Kadduvan (கட்டுவன்) is a small town in the northern Jaffna District of Sri Lanka.

It is situated along the Vallai–Tellippalai-Arali road between Vasavilan and Tellippalai. The Kadduvan Grama Sevaka (GS) division J/238 is located in the Valikamam North Division.

Kadduvan is one of the oldest towns in Jaffna District and a traditional village. While most of the traditional folk dances of the Jaffna District vanished during the long Colonial history of Sri Lanka, the folk dance ‘vasanthan” (வசந்தன் or வயந்தன்) has survived until the beginning of the Sri Lankan Civil War. Though this dance form is similar to “Kolaaddam” (கோலாட்டம்), it has some unique features. It has an original rhythm and tune as well as old traditional lyrics. It is performed in temples by adult males during "Navarathiri" (நவராத்திரி) festival time. It is also believed that the performance at the temple will bring rain.

Tamil scholar Pandithar Namasivayam who was a student of Vidwa Siromani C. Ganesha Iyer is from Kadduvan.

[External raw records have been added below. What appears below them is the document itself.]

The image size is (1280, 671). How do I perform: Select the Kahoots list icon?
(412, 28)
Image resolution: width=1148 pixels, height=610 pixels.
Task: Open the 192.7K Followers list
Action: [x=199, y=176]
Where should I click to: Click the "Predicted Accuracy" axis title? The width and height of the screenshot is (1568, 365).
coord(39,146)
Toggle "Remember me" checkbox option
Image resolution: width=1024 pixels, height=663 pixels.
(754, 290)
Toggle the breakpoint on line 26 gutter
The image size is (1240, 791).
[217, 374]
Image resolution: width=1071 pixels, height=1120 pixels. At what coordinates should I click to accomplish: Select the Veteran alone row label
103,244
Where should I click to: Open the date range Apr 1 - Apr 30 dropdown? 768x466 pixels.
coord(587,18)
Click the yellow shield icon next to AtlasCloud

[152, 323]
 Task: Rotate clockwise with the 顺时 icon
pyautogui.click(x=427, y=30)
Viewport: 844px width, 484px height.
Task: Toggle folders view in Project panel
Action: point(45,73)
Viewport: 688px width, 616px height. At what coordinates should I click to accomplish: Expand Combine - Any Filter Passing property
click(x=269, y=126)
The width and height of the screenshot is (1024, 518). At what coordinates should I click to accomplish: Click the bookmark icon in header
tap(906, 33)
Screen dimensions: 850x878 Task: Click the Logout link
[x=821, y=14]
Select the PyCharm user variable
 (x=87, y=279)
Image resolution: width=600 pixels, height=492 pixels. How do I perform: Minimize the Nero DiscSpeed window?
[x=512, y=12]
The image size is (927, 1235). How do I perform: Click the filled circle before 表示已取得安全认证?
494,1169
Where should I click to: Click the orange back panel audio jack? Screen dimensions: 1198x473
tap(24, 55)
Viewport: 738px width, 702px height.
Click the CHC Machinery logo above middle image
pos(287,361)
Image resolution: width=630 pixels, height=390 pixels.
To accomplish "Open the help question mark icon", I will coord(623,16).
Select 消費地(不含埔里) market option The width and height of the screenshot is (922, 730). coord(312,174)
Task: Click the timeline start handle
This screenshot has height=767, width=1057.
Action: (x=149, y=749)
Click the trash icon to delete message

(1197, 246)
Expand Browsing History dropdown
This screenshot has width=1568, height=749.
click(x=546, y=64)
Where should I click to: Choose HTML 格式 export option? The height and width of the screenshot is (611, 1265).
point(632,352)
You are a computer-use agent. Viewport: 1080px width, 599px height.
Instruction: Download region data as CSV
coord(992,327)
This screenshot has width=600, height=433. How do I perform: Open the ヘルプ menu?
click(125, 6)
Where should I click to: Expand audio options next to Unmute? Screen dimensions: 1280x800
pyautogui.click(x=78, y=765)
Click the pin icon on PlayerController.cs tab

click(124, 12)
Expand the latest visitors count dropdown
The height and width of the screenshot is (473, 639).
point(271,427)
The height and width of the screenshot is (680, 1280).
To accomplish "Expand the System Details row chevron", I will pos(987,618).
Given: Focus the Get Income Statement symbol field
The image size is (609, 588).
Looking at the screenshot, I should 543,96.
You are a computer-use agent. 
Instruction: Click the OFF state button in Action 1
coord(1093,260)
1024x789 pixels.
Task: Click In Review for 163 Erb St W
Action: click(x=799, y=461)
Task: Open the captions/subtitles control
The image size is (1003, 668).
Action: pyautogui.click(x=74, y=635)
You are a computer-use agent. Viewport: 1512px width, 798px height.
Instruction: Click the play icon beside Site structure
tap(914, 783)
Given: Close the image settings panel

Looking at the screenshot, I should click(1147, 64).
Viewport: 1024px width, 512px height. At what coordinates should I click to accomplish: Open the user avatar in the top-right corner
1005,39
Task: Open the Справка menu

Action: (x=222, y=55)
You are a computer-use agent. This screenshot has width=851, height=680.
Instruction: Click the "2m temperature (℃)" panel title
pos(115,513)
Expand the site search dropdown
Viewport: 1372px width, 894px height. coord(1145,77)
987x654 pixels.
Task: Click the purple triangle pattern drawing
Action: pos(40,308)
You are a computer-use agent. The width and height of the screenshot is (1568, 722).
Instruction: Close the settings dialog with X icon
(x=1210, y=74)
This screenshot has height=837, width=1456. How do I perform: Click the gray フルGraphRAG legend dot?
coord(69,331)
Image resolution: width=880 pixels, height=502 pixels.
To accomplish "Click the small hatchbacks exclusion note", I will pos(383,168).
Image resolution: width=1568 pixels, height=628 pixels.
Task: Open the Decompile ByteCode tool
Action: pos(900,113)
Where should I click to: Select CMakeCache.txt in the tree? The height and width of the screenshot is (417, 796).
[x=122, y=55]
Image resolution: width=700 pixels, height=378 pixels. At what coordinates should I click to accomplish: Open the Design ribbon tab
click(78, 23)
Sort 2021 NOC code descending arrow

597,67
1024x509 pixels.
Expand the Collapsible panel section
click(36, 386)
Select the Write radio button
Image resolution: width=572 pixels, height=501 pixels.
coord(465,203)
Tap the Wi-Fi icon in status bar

He was awarded the honor of illakkanna viththakar (இலக்கண வித்தகர்) by the University of Jaffna at its first convocation in 1979.

Due to the Sri Lankan Civil War the village has come under the high security zone since 1990 being proximate to the Palali military base adjoining Palali airport.

Sri Lankan government cabinet has decided to release 400 acres in Palai Veemankamam south and Varuthalaivilan, 300 acres in Kadduvan and Kurumbasiddy for re-settlement
Araly-Tellippalai road up to Kadduvan junction was released from army control in July 2016. The rectangular area covering the places Tellippalai, Kadduvan and Mallakam is completely released.